A sellers’ market can be frustrating for buyers. Just remember, if you have a good Realtor your day will come. When you’re out viewing homes try to have some fun. It’s not uncommon for us to treat our clients to lunch during showings so that we can relax and regroup.
2. Financial Preparation
Make sure you have pre-approval! This point cannot be stressed enough.
Work closely with your mortgage lender. We advise our clients to inform their lender as early as possible about an upcoming offer. A good mortgage advisor can also give you a notional yes or no as to whether you need a mortgage financing condition. If you’re financially stable enough, you might be able to remove this condition from your offer.
Do you need a trusted mortgage advisor? We highly recommend George Bajoon with RBC.
3. Pre-Offer Inspection
It amazes us how few buyers do this. If you have your sights on a property and the data supports your position to win the deal, consider having an inspection done beforehand.
Assuming the results are acceptable, this allows you to eliminate this condition from your offer with confidence. Doing so will place you in a more favourable position with the seller – not only do you not have the condition, you’ve also done your due diligence making you appear like a solid buyer.
4. Pull On Emotions
In multiple offers it can be a challenge as a buyer to convince the seller to work with you. If two offers are essentially identical, how does the seller choose between one or another? The answer is often a toss up.

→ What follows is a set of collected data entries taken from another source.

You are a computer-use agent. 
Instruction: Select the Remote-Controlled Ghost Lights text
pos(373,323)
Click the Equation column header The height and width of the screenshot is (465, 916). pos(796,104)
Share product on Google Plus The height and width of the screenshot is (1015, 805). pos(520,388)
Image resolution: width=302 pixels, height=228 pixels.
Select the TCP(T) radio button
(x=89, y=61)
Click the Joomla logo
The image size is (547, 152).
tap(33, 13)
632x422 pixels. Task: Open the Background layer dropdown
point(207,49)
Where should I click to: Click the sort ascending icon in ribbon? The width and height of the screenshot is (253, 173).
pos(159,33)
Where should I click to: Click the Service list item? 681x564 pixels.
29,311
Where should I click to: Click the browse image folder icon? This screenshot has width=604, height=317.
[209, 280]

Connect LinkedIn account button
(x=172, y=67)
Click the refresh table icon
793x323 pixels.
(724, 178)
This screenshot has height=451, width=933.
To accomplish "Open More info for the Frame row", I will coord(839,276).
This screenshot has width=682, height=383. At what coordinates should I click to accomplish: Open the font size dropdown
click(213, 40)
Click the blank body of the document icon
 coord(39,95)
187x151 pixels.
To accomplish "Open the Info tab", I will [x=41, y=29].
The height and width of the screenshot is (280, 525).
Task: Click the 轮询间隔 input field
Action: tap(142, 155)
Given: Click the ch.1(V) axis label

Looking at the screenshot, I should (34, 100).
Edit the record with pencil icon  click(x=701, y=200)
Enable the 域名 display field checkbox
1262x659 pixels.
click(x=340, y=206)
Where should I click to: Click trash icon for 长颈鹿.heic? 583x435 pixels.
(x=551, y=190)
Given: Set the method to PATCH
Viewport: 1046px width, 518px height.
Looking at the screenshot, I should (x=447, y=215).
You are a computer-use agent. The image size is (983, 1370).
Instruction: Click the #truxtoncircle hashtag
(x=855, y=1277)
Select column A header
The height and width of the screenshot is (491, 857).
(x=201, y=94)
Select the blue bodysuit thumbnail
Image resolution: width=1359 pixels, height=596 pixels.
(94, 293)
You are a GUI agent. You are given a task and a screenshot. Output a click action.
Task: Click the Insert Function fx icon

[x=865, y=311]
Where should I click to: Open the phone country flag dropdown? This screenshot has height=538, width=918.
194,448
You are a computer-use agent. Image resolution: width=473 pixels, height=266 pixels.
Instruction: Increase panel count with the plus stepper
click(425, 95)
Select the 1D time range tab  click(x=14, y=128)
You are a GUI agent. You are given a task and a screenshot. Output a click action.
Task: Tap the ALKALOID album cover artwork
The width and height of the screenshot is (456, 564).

One way to help is to create an emotional connection between you and the seller. The most effective way to do this is to write a personal letter to the seller explaining who you are and why you love the house. You’d be surprised how well this works – our clients have one numerous deals simply because of these letters. As recently as a couple of weeks ago we won a deal because of this in Milton.
As your Realtor, we also play a role here. We attempt to stand out from other Realtors by building a solid rapport with the listing agent. Doing so helps the listing agent support your offer to their client. It’s not uncommon for us to receive feedback from listing agents on how happy they were to work with us compared to others. Most agents don’t do this.
MULTIPLE OFFERS IN THE GTA
Regardless of where you live in the GTA the likelihood of you entering into multiple offers is quite high. In fact, the majority of markets surrounding Toronto and beyond are experiencing a sale price to list price ratio of 100% or higher.
Take a look at the data below from the Toronto Real Estate Board:
As is indicated in the chart, across the Greater Toronto Area, the sales price to listing price ratio is 101% as of October 2020. This means that on average properties are selling for 1% higher than their listing price. Only in some areas are we noticing a ratio of below 100% (e.g. King, Georgia, Caledon, etc). Most of these areas offer luxury homes, so it’s understandable that they may not receive multiple offers.
Furthermore, when we look at towns and semi-detached homes we actually see the ratio increase to 103% and 104% respectively. This highlights that the more affordable low-rise segment is outpacing all other market segments.
Conversely, condo’s across the GTA have a sales price to listing price ratio of 99%. This is consistent with the notion that condo’s have been the most impacted by Covid-19.
It’s very likely that a large proportion of properties that has a ratio of 100% or higher received multiple offers.
Whether you’re a first-time homebuyer or seasoned purchaser, dealing with multiple offers can add an element of additional stress to the process. But, if you employ the correct strategies and hire a reputable agent who knows how to navigate the market, then you will succeed!